Problem → Print exactly the line that contains "Task: Click star rating of Bio-Avail Mag" along with every line beneath it to the end of the records below, and omit pictures.

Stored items
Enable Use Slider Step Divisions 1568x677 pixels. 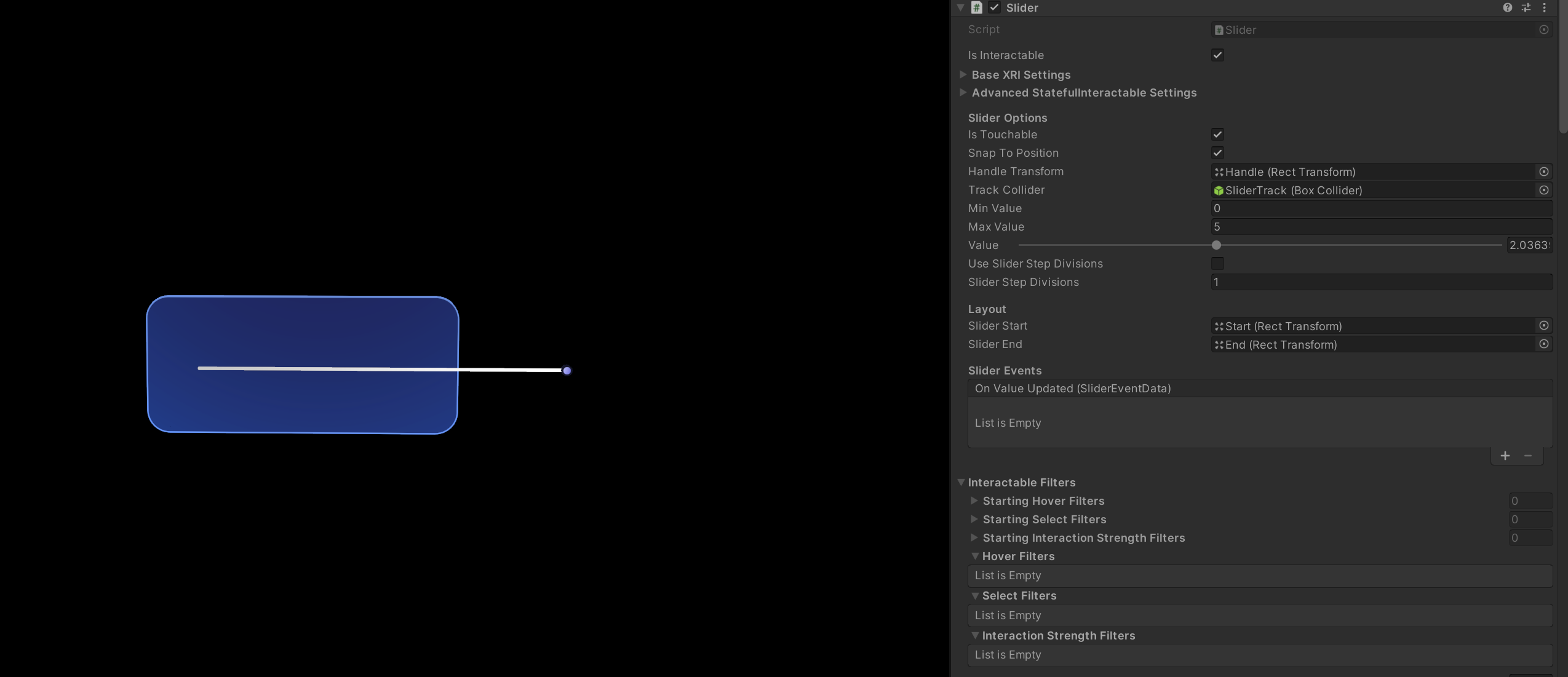click(1217, 263)
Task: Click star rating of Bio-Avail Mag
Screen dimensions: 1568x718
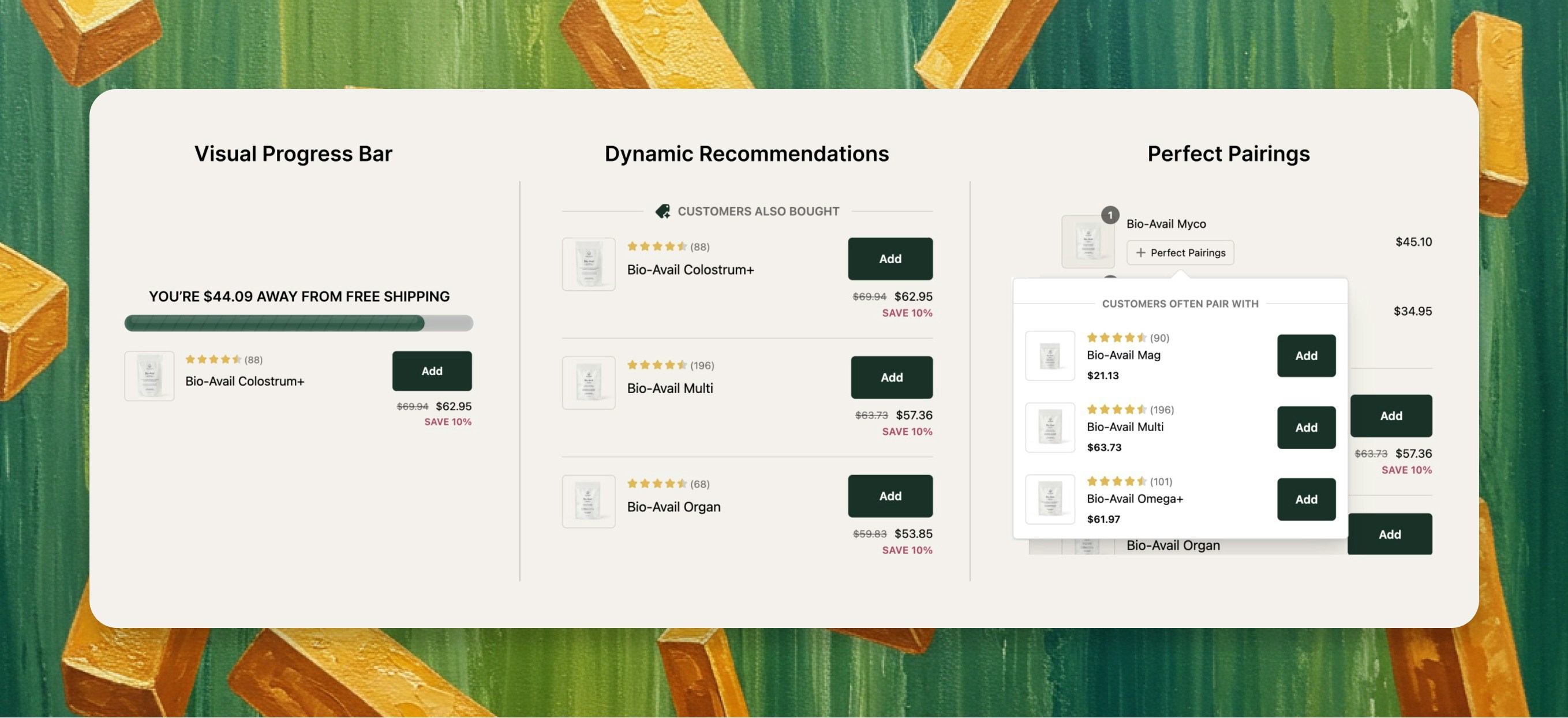Action: [x=1116, y=338]
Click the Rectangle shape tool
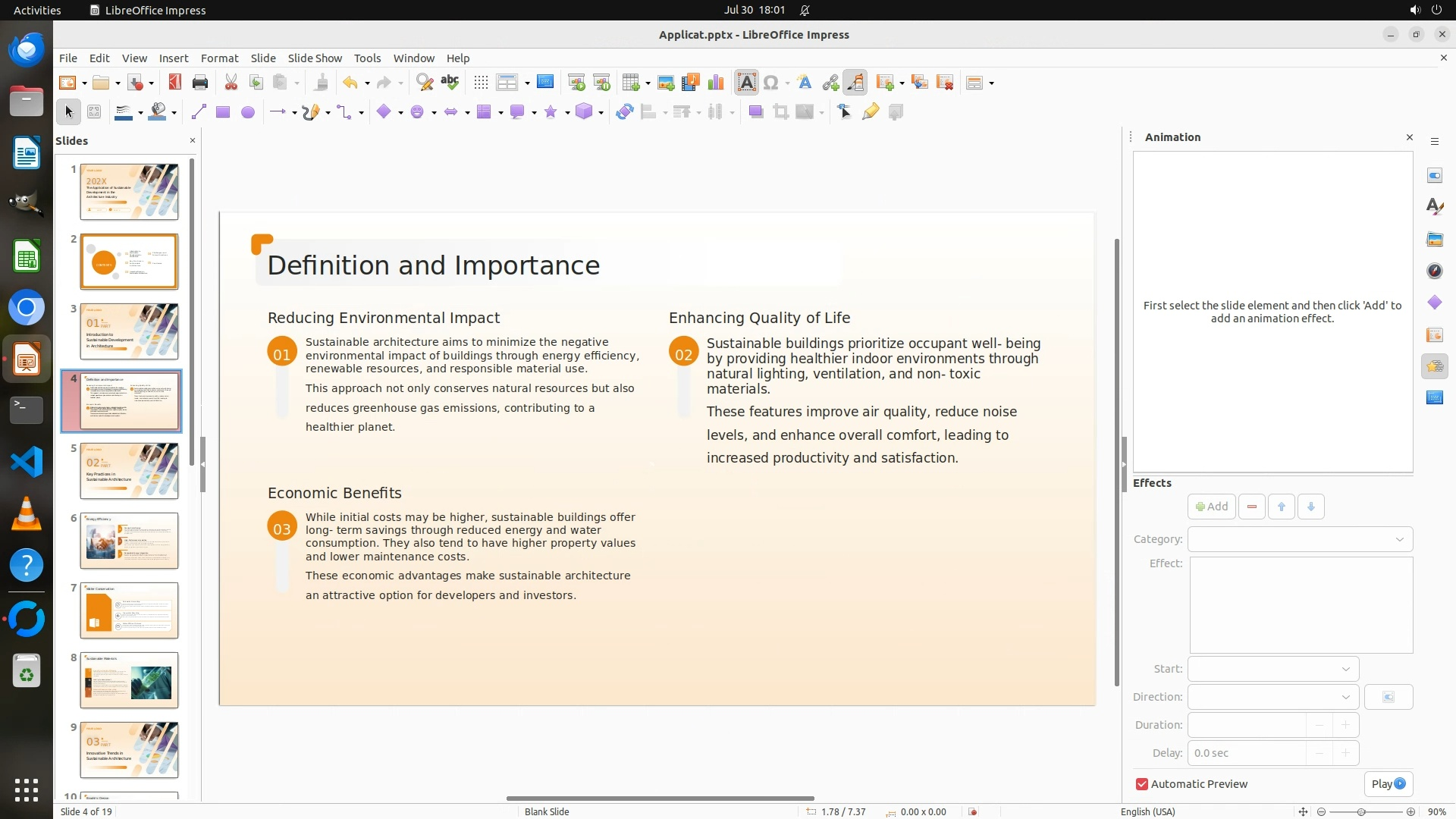The width and height of the screenshot is (1456, 819). (223, 112)
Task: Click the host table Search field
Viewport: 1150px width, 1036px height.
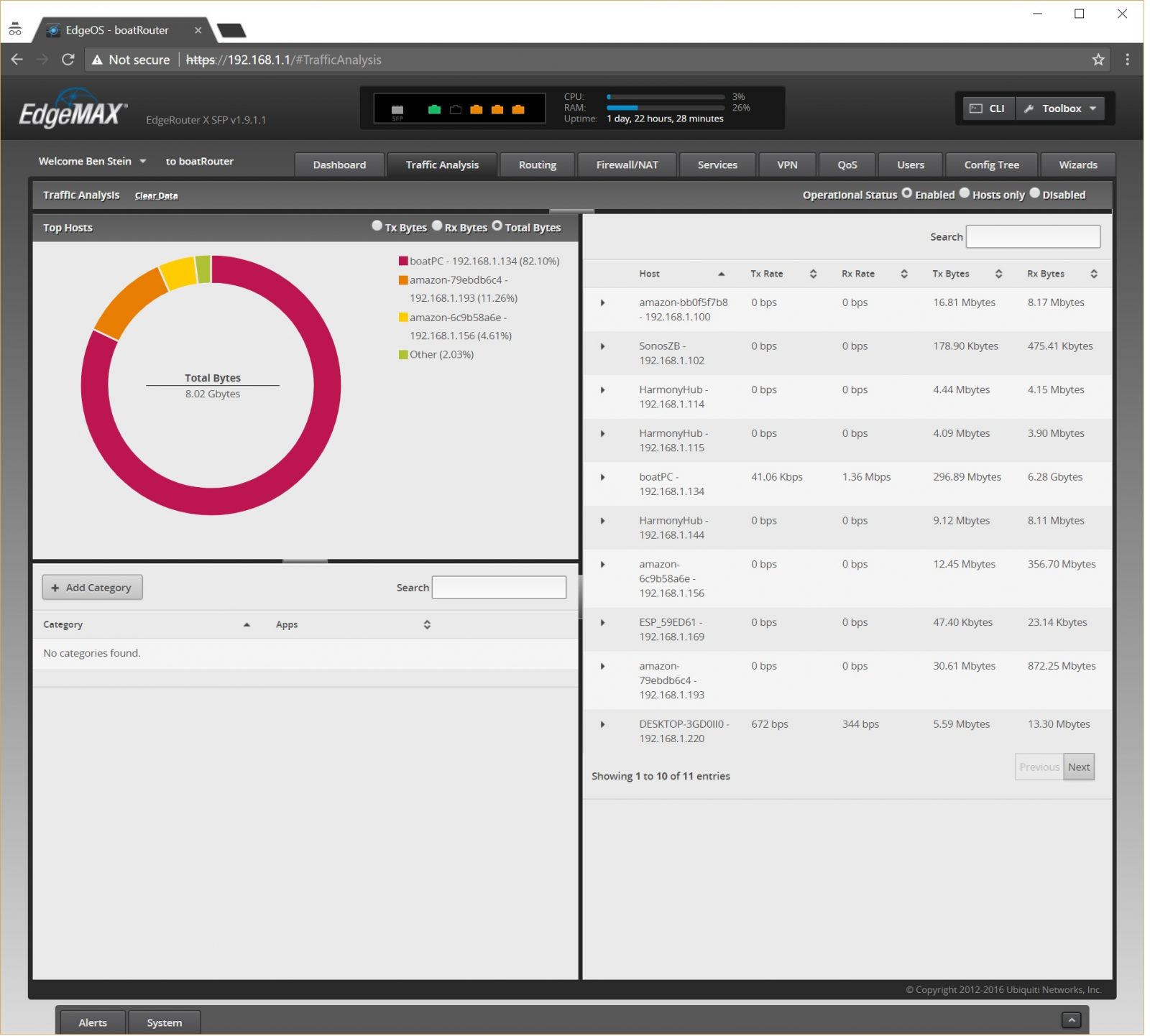Action: click(1032, 236)
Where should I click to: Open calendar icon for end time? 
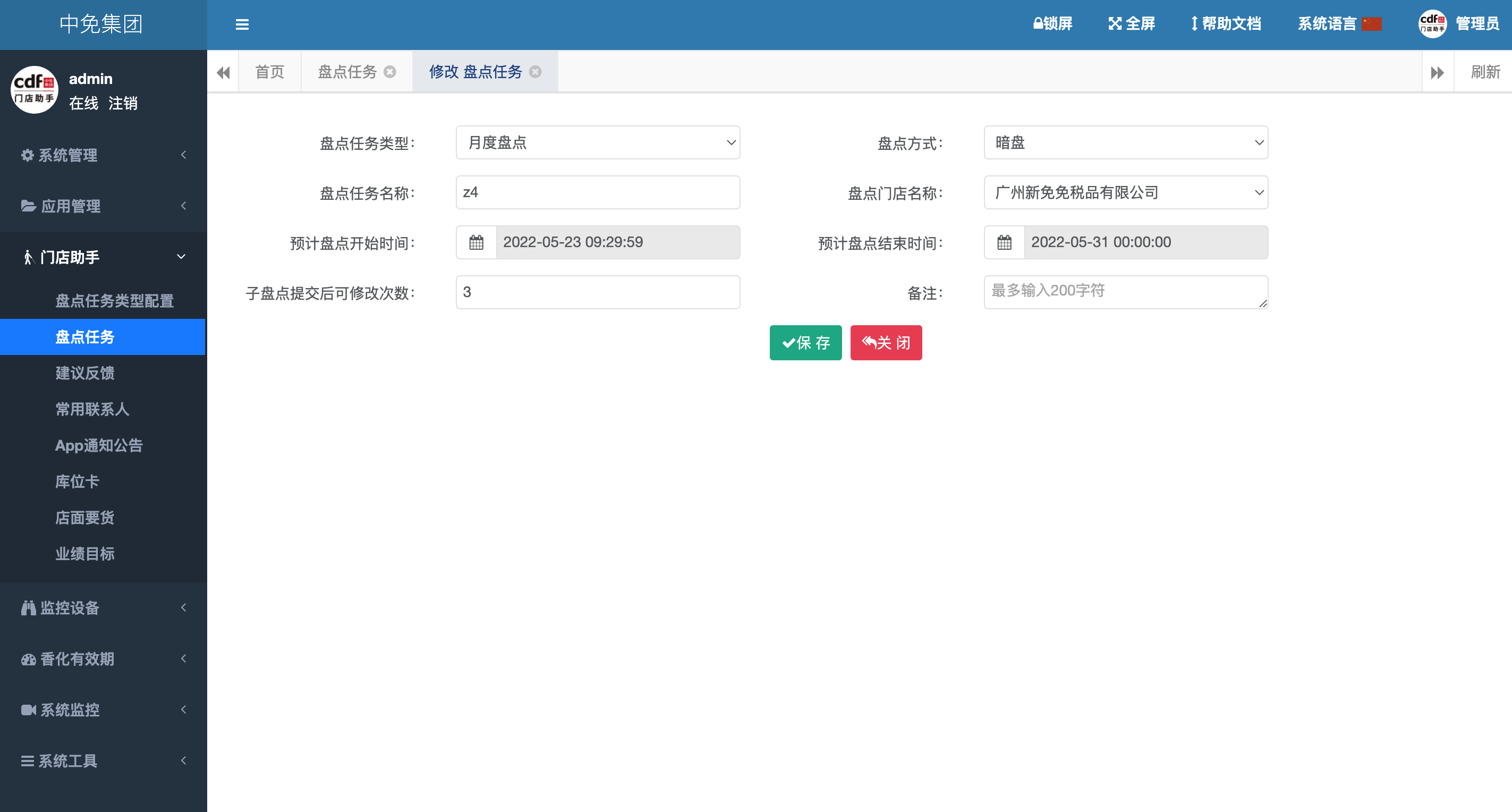tap(1004, 242)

Task solution →
Task: Click star rating of Bio-Avail Mag
Screen dimensions: 1568x718
Action: [x=1116, y=338]
Click the Rectangle shape tool
The width and height of the screenshot is (1456, 819). (223, 112)
Task: Click the host table Search field
Viewport: 1150px width, 1036px height.
Action: click(1032, 236)
Where should I click to: Open calendar icon for end time? 
tap(1004, 242)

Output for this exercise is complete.